The section on drug war seemed forced into the text just to highlight the presidential preference for it.

But come to think of it, this PDP practically echoed what Mario Taguiwalo all along said and was talking about: middle-class aspirations.

“The Filipinos’ vision for the Philippines in 2040 is a prosperous, predominantly middle class society where there is equality of opportunities and poverty has been eradicated. It will be a society where people live long and healthy lives with a higher life expectancy at birth of 80 years. Longevity will be enhanced by the ability of individuals and communities to withstand natural as well as man-made shocks and disasters. With smarter and more innovative people, the country in 2040 is also envisioned to be a major player in the global knowledge economy, producing innovative products and processes that are used to make high quality goods and services at competitive prices. The Philippines will be a high trust, more caring, and peaceful society where human security is assured and government enjoys the people’s trust because it is clean, efficient, and service-oriented. High trust will also prevail between the private sector and the government, as well as between and among peoples. Overall, a high trust society will facilitate official and business transactions, and smooth interpersonal relations. 

On the kind of life they want for themselves, Filipinos want a life that is stronglyrooted, comfortable, and secure: matatag, maginhawa, at panatag.

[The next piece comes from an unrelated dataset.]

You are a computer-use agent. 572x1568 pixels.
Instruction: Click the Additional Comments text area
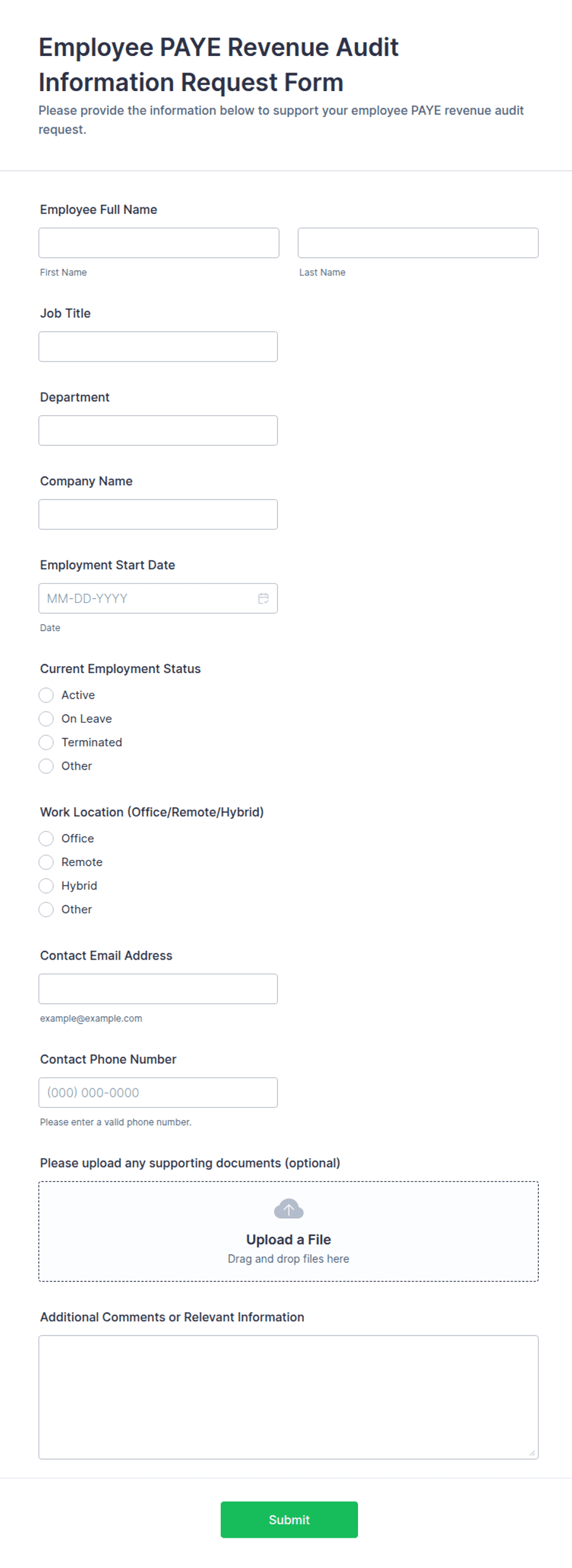[x=288, y=1397]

The terms “strongly-rooted, comfortable, and secure” used to describe the life envisioned by Filipinos by 2040 reveal middle-class aspirations. They include home ownership, a steady source of income to support family and self, college education for the children, a motor vehicle, stable finances to cover daily needs and contingencies, savings for retirement, and time for vacation and travel. There is also a strong family orientation that underlies the preferences as reflected in the choice of living and working in the same locality, the desire for adequate spaces that allow for activities with family and friends, and the desire for access to convenient and affordable transportation for occasional visits to family and friends, among other reasons. The same value is reflected in the importance attached to education. Nearly every Filipino family considers college education a requisite to a decent job and so aspires to have the children complete a college degree.

The desired lifestyle requires a monthly family income of at least ₧120,0004 for a family of four valued in 2015 prices in the National Capital Region.”

This is a liberal manifesto. As to being grounded on reasonable anchor, that we will see.